Dr Odber de Baubeta has herself translated a number of Portuguese short stories into English. She has commissioned a number of translations of Portuguese works into English to be published in the series Edições Gil Vicente, under the auspices of the Cátedra Gil Vicente with the support of the Instituto Camões. The other members of the Editorial Board are Professor Frank Lough (Birmingham), Dr Alexandra Assis Rosa (University of Lisbon) and Dr Margarida Vale de Gato (University of Lisbon).

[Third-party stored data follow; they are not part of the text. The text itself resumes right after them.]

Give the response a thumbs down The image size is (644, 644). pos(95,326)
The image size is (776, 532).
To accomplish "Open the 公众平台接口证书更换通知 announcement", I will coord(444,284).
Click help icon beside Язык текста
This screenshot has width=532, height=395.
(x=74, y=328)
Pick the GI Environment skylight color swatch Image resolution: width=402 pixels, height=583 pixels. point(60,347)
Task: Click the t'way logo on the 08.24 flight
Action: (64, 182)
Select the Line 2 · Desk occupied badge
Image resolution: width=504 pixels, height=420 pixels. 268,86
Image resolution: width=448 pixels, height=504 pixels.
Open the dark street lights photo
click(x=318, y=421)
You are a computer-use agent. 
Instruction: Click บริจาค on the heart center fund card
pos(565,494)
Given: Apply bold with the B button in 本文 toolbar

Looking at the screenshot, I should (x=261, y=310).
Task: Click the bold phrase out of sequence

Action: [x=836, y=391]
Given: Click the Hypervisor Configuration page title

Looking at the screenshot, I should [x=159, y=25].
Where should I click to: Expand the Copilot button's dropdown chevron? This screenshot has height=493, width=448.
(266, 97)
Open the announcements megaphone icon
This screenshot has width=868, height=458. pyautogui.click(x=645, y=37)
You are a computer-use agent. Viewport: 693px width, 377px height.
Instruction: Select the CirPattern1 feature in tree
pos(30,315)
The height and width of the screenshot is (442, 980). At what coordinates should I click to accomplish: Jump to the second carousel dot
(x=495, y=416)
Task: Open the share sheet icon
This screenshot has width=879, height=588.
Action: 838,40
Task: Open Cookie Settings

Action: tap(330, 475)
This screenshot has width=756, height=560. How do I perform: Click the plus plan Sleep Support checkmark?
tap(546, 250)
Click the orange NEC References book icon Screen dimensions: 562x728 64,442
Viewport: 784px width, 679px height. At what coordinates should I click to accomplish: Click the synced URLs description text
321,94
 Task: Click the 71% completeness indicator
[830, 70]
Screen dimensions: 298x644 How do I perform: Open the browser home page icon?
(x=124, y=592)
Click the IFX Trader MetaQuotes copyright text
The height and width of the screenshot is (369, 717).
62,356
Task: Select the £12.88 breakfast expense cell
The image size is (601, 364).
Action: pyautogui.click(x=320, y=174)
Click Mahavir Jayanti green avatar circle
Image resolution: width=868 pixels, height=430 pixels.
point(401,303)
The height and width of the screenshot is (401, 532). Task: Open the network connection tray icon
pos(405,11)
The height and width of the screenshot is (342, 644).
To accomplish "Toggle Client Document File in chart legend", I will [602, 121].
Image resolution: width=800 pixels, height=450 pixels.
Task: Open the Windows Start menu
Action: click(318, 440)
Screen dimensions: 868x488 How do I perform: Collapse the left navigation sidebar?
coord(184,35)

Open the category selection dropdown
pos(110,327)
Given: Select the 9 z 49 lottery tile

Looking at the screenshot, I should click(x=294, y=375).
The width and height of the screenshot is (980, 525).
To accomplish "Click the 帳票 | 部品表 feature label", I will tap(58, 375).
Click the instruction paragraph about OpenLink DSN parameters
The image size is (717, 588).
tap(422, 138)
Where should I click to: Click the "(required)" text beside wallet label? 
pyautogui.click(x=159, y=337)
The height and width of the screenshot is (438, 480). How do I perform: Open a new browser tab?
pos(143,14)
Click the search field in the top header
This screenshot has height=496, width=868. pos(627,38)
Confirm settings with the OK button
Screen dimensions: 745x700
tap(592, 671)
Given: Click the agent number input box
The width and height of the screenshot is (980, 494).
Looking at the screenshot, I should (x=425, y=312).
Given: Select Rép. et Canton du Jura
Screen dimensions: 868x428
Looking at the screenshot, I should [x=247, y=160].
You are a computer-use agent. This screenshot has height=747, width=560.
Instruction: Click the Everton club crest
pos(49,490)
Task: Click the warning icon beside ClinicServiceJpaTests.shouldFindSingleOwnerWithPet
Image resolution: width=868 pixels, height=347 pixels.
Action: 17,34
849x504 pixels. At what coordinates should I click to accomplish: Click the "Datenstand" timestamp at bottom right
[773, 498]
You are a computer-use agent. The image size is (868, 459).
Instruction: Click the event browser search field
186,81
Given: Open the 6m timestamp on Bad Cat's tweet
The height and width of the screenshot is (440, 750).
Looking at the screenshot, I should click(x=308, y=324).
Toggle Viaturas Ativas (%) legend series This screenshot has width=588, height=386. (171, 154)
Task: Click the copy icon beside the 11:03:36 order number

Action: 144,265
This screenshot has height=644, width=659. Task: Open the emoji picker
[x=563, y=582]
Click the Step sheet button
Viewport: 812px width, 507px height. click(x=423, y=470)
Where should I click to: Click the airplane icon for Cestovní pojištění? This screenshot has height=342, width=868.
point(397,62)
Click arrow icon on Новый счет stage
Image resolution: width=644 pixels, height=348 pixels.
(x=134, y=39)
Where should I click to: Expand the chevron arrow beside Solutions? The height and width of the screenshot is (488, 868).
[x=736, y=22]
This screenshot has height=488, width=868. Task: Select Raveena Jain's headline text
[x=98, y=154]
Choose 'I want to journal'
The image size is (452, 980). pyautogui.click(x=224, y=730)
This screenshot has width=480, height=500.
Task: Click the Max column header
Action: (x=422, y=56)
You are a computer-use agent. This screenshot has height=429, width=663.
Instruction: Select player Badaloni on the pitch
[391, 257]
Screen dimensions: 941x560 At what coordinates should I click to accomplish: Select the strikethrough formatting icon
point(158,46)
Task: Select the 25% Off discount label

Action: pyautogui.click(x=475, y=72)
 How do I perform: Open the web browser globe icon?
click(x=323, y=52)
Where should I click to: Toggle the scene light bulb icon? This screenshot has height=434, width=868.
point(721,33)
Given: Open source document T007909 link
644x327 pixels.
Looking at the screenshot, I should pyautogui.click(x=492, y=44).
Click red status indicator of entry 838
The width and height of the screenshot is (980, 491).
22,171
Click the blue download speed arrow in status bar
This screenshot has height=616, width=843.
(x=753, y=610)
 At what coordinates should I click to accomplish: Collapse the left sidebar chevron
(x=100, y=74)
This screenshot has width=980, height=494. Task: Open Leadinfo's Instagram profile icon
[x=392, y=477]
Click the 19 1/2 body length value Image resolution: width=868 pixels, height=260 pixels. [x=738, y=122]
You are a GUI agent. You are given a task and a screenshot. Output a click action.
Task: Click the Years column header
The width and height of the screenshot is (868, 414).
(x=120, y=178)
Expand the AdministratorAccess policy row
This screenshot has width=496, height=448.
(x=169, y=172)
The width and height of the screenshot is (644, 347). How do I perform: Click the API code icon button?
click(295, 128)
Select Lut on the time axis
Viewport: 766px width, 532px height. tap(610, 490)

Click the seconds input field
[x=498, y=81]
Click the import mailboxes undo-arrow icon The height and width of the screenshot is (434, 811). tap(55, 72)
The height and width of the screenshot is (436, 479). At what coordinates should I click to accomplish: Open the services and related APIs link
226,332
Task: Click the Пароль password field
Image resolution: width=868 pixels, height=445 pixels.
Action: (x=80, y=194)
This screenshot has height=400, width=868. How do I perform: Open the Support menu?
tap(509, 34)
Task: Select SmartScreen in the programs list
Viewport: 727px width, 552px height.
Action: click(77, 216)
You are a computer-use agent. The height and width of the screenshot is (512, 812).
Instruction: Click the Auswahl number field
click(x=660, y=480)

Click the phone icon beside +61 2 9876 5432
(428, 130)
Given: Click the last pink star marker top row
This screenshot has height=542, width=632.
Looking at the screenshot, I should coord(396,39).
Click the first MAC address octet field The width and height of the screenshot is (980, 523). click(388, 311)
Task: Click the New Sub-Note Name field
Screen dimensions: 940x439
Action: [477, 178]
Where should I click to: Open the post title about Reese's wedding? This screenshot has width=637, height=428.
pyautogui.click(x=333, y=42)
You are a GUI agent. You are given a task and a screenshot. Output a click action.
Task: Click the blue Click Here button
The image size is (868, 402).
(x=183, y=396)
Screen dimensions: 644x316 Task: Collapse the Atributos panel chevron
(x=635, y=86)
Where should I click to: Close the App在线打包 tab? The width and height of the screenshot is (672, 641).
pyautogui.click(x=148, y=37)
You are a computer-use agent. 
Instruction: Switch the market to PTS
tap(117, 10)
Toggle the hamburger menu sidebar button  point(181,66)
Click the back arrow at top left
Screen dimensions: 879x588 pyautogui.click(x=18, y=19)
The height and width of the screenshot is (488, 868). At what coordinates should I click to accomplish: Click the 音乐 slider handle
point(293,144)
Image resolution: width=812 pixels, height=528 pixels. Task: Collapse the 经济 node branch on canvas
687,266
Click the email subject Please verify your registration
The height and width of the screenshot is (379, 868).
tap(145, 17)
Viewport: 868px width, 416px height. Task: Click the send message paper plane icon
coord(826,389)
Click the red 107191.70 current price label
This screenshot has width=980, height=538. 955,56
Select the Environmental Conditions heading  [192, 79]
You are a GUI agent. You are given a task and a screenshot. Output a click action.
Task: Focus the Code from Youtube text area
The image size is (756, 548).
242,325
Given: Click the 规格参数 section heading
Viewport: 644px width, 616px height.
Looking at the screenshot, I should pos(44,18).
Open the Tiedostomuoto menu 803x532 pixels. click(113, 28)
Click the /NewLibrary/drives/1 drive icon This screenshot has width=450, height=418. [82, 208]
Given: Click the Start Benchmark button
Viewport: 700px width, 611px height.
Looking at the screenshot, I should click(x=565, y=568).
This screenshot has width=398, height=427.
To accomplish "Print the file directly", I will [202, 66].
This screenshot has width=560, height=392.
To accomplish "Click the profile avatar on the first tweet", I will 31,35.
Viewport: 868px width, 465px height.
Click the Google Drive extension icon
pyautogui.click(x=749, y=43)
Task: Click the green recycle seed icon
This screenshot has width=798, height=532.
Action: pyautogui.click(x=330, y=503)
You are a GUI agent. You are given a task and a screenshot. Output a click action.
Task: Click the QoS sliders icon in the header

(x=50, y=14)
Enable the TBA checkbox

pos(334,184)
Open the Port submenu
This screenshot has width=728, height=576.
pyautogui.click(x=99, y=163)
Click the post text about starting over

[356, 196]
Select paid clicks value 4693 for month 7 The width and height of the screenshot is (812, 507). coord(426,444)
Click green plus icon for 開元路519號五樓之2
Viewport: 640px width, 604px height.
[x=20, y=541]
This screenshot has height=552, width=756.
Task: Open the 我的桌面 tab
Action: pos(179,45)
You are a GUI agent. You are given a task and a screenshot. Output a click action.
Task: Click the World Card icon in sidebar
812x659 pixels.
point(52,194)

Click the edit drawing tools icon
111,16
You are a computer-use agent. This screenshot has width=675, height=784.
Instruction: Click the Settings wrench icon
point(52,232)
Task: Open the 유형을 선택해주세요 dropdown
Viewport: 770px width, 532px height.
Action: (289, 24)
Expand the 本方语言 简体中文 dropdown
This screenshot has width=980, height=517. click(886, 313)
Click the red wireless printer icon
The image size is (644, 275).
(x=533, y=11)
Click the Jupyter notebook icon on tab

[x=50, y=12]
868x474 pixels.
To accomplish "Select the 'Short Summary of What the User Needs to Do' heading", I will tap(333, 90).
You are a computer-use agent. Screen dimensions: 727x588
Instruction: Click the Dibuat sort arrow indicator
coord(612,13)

The Sir Henry Thomas Project: The History of Portuguese Literature in English Translation
This project, originally undertaken in conjunction with Dr Helen Kelsh, has given rise to a series of papers delivered in the Universities of Birmingham, Bristol, Liverpool, London, Oxford; Coimbra, Oporto and Lisbon; Ribadeo and Santiago de Compostela (Galicia) and the University of Durban-Westville, KwaZulu Natal, South Africa (by video-conference), and a dozen papers authored by Dr Odber de Baubeta, Dr Kelsh, Dr Carvalho and Dr Sonia Pérez Villanueva. The first monograph of a projected series of three, The History of Portuguese Literature in English Translation. The Medieval Galician Portuguese Lyric and the Theatre of Gil Vicente, is due to be published later this year.